Exercise instructions
Line filter on the word "Expand": copy each matching line from the entries.

════════════════

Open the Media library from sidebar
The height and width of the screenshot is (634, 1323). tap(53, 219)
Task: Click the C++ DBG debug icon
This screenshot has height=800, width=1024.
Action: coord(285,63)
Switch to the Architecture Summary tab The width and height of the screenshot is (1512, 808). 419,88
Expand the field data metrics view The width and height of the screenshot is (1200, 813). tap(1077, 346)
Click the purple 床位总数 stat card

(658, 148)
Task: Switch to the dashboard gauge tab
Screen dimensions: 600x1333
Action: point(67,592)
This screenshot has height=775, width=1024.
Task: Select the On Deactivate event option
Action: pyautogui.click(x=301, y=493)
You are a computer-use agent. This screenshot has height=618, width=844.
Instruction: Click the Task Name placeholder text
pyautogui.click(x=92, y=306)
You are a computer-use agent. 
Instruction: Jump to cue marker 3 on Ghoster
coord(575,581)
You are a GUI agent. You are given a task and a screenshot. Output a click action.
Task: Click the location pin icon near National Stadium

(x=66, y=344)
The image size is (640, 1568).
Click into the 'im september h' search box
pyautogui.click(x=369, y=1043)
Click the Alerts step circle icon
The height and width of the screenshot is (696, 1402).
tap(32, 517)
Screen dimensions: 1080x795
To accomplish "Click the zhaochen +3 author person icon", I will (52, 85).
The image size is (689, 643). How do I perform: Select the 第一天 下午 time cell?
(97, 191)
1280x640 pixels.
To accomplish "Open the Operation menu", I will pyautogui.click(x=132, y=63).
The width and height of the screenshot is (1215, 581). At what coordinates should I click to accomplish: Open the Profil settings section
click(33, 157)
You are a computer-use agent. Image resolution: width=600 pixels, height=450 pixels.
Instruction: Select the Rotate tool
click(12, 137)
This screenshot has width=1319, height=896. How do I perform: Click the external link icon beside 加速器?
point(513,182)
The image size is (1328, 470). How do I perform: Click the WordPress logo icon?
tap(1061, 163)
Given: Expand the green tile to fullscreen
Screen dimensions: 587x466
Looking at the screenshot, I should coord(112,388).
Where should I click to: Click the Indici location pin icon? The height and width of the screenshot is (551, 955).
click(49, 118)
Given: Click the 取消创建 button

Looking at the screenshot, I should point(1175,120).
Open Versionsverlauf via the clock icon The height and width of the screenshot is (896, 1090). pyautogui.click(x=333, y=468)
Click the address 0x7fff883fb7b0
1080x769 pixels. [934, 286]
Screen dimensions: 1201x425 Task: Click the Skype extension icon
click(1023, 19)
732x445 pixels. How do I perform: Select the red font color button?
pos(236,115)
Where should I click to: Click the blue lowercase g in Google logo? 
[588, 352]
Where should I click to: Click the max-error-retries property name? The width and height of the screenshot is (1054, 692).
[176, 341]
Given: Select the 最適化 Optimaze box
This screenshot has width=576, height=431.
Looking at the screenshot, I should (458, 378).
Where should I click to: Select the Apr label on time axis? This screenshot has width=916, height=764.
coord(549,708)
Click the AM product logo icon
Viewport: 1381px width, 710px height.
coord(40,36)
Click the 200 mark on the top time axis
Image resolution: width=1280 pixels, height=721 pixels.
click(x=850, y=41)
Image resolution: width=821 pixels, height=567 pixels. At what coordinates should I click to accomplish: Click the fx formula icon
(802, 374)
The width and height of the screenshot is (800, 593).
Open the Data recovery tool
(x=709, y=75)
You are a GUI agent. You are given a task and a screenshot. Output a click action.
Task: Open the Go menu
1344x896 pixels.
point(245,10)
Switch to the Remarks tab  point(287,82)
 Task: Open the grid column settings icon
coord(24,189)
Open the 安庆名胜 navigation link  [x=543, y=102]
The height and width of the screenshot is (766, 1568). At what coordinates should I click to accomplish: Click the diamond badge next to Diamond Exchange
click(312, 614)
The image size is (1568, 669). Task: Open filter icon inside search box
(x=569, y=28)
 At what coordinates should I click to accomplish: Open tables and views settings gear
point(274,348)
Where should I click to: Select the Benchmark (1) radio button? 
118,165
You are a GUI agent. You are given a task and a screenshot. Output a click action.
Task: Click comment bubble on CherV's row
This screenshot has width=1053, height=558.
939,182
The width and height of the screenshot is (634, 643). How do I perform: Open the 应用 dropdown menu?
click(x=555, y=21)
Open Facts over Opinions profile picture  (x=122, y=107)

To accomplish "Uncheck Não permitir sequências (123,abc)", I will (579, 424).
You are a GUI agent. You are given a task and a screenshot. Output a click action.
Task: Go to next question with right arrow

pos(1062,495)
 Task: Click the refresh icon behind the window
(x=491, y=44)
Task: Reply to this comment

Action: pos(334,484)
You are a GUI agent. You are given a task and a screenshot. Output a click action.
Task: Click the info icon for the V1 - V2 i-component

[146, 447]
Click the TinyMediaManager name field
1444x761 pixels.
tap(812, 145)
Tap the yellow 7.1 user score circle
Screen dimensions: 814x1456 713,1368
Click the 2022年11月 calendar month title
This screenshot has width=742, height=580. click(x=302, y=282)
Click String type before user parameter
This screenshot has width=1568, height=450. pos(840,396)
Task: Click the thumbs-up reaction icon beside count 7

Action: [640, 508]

════════════════

Answer to this task
Expand the field data metrics view The width and height of the screenshot is (1200, 813). tap(1077, 346)
Given: Expand the green tile to fullscreen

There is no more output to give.